Secrets are encrypted at rest, backup codes are hashed and single-use, codes can’t be replayed within their window, and verification is rate-limited.
Step-up for sensitive actions: changing SSO config, creating a SCIM token or an API key, adding a member to a system group (e.g. Admins), and similar high-impact actions ask you to re-verify a factor — a recent TOTP/backup code or a passkey — even within an active session, protecting against a hijacked session making irreversible changes. Users with no second factor are not prompted (no lockout).
Require MFA for the whole team
Section titled “Require MFA for the whole team”A workspace admin can require every member to hold a second factor under Settings → Workspace → Two-factor authentication. While enabled:
- Members without a TOTP authenticator or a passkey are sent to a one-time enrollment page and cannot use the workspace until they set one up.
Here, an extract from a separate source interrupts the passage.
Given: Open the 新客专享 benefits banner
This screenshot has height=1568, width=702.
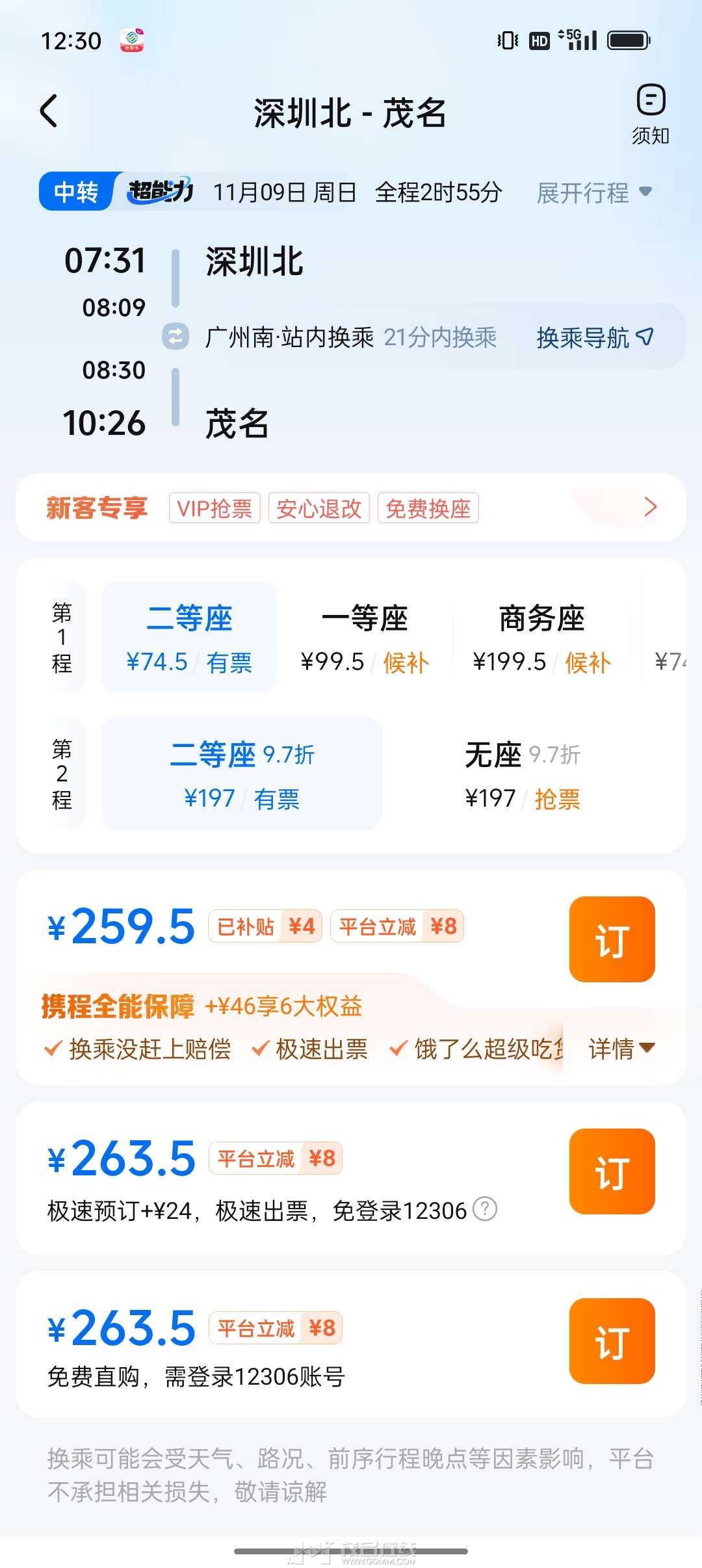Looking at the screenshot, I should tap(351, 508).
- SSO logins are exempt only when the IdP asserts MFA — if a member signs in through OIDC/SAML and the provider’s assertion proves multi-factor (
amr: ['mfa']/a recognised second factor, or an MFAAuthnContextClassRefsuch as Microsoft Entra’s multi-auth class), MFA is delegated to the IdP and they are not asked to add a local factor. A single-factor SSO login is treated as not-yet-MFA, and the member is sent to the local enrollment page like everyone else. To rely on this exemption, configure your IdP to assert MFA. - To switch it on you must already have your own second factor (so you can’t lock yourself out), and the change is step-up protected and audited. If a member loses their factor, an admin can reset their MFA so they can re-enroll.
Account controls
Section titled “Account controls”| Action | Where |
|---|---|
| Change email | Settings → Profile — confirmed via a signed email link |
| Delete account | Settings → Profile — confirmed via a signed link |
| Manage API keys | Settings → Developers — see REST API |
| Authorized OAuth apps | Settings → Developers → Authorized Apps — see MCP |
Operator hardening
Section titled “Operator hardening”Self-hosted operators should also review: at-rest encryption keys (LLM_ENCRYPTION_KEY, PUBLISHING_ENCRYPTION_KEY), the CORS allowlists (API_CORS_ALLOWED_ORIGINS, MCP_OAUTH_CORS_ORIGINS), and the audit log under Settings → Admin → Audit. All are covered in Configuration.